Personal information
- Date of birth: 25 July 1988 (age 37)
- Place of birth: Sant'Egidio alla Vibrata, Italy
- Height: 1.75 m (5 ft 9 in)
- Position: Midfielder

Youth career
- 0000–2004: Santegidiese

Senior career*
- Years: Team / Apps / (Gls)
- 2004–2006: Santegidiese
- 2006–2007: Arezzo / 0 / (0)
- 2007–2010: Valle del Giovenco / 43+ / (2)
- 2010: Giulianova / 16 / (1)
- 2010–2013: Santegidiese / 48+ / (6)
- 2013–2014: San Nicolò /  / (0)
- 2014–2015: Giulianova / 28 / (3)
- 2015: Campobasso / 9 / (1)
- 2015–2016: Avezzano / 15 / (3)
- 2016–2017: Jesina / 27 / (2)
- 2017: Nerostellati / 7 / (0)
- 2017–2018: Ciabbino /  / (0)
- 2018–2019: San Marco Servigliano / 16 / (1)
- 2019: Castelnuovo Vomano
- 2019–2020: San Marco Servigliano / 16 / (0)
- 2020–2021: Santegidiese
- 2021–2022: Alba Adriatica

= Andrea Censori =

Italian footballer (born 1988)

Andrea Censori (born 25 July 1988) is an Italian footballer who plays as a midfielder.

== Career ==
Coming through the youth system, Censori began his senior career at local club Santegidiese.
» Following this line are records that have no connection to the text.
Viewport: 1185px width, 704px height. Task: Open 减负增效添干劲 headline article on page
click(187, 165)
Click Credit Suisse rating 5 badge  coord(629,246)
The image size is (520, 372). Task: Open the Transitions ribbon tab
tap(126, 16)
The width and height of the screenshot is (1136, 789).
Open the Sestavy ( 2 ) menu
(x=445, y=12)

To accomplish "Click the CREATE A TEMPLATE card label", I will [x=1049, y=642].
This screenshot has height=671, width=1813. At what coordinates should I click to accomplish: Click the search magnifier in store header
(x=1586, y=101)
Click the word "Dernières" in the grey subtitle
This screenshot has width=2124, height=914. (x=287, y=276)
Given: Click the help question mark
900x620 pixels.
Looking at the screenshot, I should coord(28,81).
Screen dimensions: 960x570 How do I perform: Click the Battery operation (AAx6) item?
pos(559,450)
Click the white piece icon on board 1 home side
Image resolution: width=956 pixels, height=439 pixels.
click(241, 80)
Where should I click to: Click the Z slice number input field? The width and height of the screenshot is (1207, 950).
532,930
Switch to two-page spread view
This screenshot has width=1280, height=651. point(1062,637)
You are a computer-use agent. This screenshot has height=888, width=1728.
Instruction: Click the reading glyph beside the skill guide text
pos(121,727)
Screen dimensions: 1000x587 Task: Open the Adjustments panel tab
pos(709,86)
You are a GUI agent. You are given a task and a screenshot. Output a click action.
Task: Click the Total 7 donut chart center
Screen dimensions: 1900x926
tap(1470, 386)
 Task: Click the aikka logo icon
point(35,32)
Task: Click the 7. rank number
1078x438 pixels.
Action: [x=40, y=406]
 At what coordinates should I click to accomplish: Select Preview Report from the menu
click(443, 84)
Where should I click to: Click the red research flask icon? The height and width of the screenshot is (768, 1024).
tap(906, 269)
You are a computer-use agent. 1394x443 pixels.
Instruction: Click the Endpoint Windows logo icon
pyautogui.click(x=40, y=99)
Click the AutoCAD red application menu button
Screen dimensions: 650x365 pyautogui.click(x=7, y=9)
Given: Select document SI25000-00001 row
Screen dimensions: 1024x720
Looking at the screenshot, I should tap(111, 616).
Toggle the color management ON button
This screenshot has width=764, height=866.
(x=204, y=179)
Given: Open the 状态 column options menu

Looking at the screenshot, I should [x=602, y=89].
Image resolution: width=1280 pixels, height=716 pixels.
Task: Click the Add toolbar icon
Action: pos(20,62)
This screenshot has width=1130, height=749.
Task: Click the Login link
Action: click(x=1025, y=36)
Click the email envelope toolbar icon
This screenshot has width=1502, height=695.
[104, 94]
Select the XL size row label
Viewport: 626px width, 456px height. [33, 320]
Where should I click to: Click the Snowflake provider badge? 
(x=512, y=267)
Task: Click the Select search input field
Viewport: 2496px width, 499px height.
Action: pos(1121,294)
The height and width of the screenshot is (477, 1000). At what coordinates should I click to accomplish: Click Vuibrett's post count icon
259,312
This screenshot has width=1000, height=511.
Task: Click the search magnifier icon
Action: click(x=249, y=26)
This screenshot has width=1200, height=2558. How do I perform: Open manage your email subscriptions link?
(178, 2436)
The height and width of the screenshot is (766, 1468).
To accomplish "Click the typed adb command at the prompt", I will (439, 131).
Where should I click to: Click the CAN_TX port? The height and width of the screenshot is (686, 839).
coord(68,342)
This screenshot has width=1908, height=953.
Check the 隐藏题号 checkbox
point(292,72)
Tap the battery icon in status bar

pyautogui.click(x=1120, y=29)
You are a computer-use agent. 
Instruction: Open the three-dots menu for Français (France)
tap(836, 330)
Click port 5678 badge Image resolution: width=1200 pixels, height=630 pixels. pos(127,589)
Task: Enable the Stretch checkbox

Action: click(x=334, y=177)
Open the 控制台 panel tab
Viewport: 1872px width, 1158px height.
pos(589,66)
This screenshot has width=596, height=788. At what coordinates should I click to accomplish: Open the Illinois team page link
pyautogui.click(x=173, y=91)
He played professionally for Arezzo, Giulianova and Valle del Giovenco (in Serie C), and non-professionally for Nerostellati, Jesina, Avezzano and Campobasso (in Serie D), and San Nicolò, Ciabbino and San Marco Servigliano (in Eccellenza).

In July 2021, Censori joined Alba Adriatica from Santegidiese ahead of the 2021–22 season on a free transfer.